**Problem to solve**
Please give every entry again, exactly as it reads.

**Dataset**
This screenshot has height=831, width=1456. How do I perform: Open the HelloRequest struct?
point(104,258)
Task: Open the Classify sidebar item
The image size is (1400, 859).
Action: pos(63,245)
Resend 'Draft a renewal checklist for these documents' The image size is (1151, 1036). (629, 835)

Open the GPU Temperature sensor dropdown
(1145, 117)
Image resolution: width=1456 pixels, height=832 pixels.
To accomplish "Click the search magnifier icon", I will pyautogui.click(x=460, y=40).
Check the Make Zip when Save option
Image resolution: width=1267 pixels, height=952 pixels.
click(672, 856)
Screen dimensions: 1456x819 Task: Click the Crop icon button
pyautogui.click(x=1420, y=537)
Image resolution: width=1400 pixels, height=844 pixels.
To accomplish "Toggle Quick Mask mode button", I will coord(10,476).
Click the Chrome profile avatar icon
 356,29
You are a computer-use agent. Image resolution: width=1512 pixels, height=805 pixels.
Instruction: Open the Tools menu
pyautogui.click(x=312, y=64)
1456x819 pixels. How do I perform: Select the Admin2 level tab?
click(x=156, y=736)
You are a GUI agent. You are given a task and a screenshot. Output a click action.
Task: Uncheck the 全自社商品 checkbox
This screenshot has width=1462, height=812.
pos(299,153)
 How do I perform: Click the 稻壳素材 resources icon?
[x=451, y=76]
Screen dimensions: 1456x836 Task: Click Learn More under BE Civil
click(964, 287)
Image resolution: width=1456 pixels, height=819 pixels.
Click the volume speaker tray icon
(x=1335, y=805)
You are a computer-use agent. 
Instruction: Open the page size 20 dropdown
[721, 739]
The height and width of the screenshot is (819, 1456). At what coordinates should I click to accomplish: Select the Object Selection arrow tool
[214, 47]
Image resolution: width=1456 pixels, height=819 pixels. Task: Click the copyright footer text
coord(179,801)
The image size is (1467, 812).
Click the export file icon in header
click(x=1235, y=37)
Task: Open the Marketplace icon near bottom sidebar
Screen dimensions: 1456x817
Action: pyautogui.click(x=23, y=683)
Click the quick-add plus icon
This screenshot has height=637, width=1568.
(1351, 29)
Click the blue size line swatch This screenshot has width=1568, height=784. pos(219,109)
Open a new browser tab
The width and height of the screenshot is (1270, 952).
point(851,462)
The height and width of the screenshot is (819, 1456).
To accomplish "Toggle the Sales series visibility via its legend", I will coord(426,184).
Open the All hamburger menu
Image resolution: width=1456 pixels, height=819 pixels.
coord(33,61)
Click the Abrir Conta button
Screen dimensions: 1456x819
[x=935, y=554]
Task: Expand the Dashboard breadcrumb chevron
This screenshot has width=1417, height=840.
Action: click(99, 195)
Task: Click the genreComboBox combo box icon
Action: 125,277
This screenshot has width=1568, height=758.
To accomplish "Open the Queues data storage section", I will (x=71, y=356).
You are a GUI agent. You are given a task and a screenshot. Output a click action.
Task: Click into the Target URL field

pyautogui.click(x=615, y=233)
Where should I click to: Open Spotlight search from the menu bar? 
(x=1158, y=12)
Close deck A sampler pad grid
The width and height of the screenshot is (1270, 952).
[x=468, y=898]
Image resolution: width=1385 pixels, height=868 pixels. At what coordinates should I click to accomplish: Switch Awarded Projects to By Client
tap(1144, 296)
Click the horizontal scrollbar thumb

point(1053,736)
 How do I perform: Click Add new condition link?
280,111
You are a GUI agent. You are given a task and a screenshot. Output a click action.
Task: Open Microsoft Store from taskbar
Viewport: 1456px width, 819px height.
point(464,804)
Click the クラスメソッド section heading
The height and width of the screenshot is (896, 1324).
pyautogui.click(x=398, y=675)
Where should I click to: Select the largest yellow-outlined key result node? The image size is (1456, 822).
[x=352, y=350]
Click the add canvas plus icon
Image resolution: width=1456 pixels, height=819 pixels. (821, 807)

**Written reply**
This screenshot has height=831, width=1456. How do I perform: Open the HelloRequest struct?
point(104,258)
Task: Open the Classify sidebar item
The image size is (1400, 859).
Action: pos(63,245)
Resend 'Draft a renewal checklist for these documents' The image size is (1151, 1036). (629, 835)

Open the GPU Temperature sensor dropdown
(1145, 117)
Image resolution: width=1456 pixels, height=832 pixels.
To accomplish "Click the search magnifier icon", I will pyautogui.click(x=460, y=40).
Check the Make Zip when Save option
Image resolution: width=1267 pixels, height=952 pixels.
click(672, 856)
Screen dimensions: 1456x819 Task: Click the Crop icon button
pyautogui.click(x=1420, y=537)
Image resolution: width=1400 pixels, height=844 pixels.
To accomplish "Toggle Quick Mask mode button", I will coord(10,476).
Click the Chrome profile avatar icon
 356,29
You are a computer-use agent. Image resolution: width=1512 pixels, height=805 pixels.
Instruction: Open the Tools menu
pyautogui.click(x=312, y=64)
1456x819 pixels. How do I perform: Select the Admin2 level tab?
click(x=156, y=736)
You are a GUI agent. You are given a task and a screenshot. Output a click action.
Task: Uncheck the 全自社商品 checkbox
This screenshot has width=1462, height=812.
pos(299,153)
 How do I perform: Click the 稻壳素材 resources icon?
[x=451, y=76]
Screen dimensions: 1456x836 Task: Click Learn More under BE Civil
click(964, 287)
Image resolution: width=1456 pixels, height=819 pixels.
Click the volume speaker tray icon
(x=1335, y=805)
You are a computer-use agent. 
Instruction: Open the page size 20 dropdown
[721, 739]
The height and width of the screenshot is (819, 1456). At what coordinates should I click to accomplish: Select the Object Selection arrow tool
[214, 47]
Image resolution: width=1456 pixels, height=819 pixels. Task: Click the copyright footer text
coord(179,801)
The image size is (1467, 812).
Click the export file icon in header
click(x=1235, y=37)
Task: Open the Marketplace icon near bottom sidebar
Screen dimensions: 1456x817
Action: pyautogui.click(x=23, y=683)
Click the quick-add plus icon
This screenshot has height=637, width=1568.
(1351, 29)
Click the blue size line swatch This screenshot has width=1568, height=784. pos(219,109)
Open a new browser tab
The width and height of the screenshot is (1270, 952).
point(851,462)
The height and width of the screenshot is (819, 1456).
To accomplish "Toggle the Sales series visibility via its legend", I will coord(426,184).
Open the All hamburger menu
Image resolution: width=1456 pixels, height=819 pixels.
coord(33,61)
Click the Abrir Conta button
Screen dimensions: 1456x819
[x=935, y=554]
Task: Expand the Dashboard breadcrumb chevron
This screenshot has width=1417, height=840.
Action: click(99, 195)
Task: Click the genreComboBox combo box icon
Action: 125,277
This screenshot has width=1568, height=758.
To accomplish "Open the Queues data storage section", I will (x=71, y=356).
You are a GUI agent. You are given a task and a screenshot. Output a click action.
Task: Click into the Target URL field

pyautogui.click(x=615, y=233)
Where should I click to: Open Spotlight search from the menu bar? 
(x=1158, y=12)
Close deck A sampler pad grid
The width and height of the screenshot is (1270, 952).
[x=468, y=898]
Image resolution: width=1385 pixels, height=868 pixels. At what coordinates should I click to accomplish: Switch Awarded Projects to By Client
tap(1144, 296)
Click the horizontal scrollbar thumb

point(1053,736)
 How do I perform: Click Add new condition link?
280,111
You are a GUI agent. You are given a task and a screenshot. Output a click action.
Task: Open Microsoft Store from taskbar
Viewport: 1456px width, 819px height.
point(464,804)
Click the クラスメソッド section heading
The height and width of the screenshot is (896, 1324).
pyautogui.click(x=398, y=675)
Where should I click to: Select the largest yellow-outlined key result node? The image size is (1456, 822).
[x=352, y=350]
Click the add canvas plus icon
Image resolution: width=1456 pixels, height=819 pixels. (821, 807)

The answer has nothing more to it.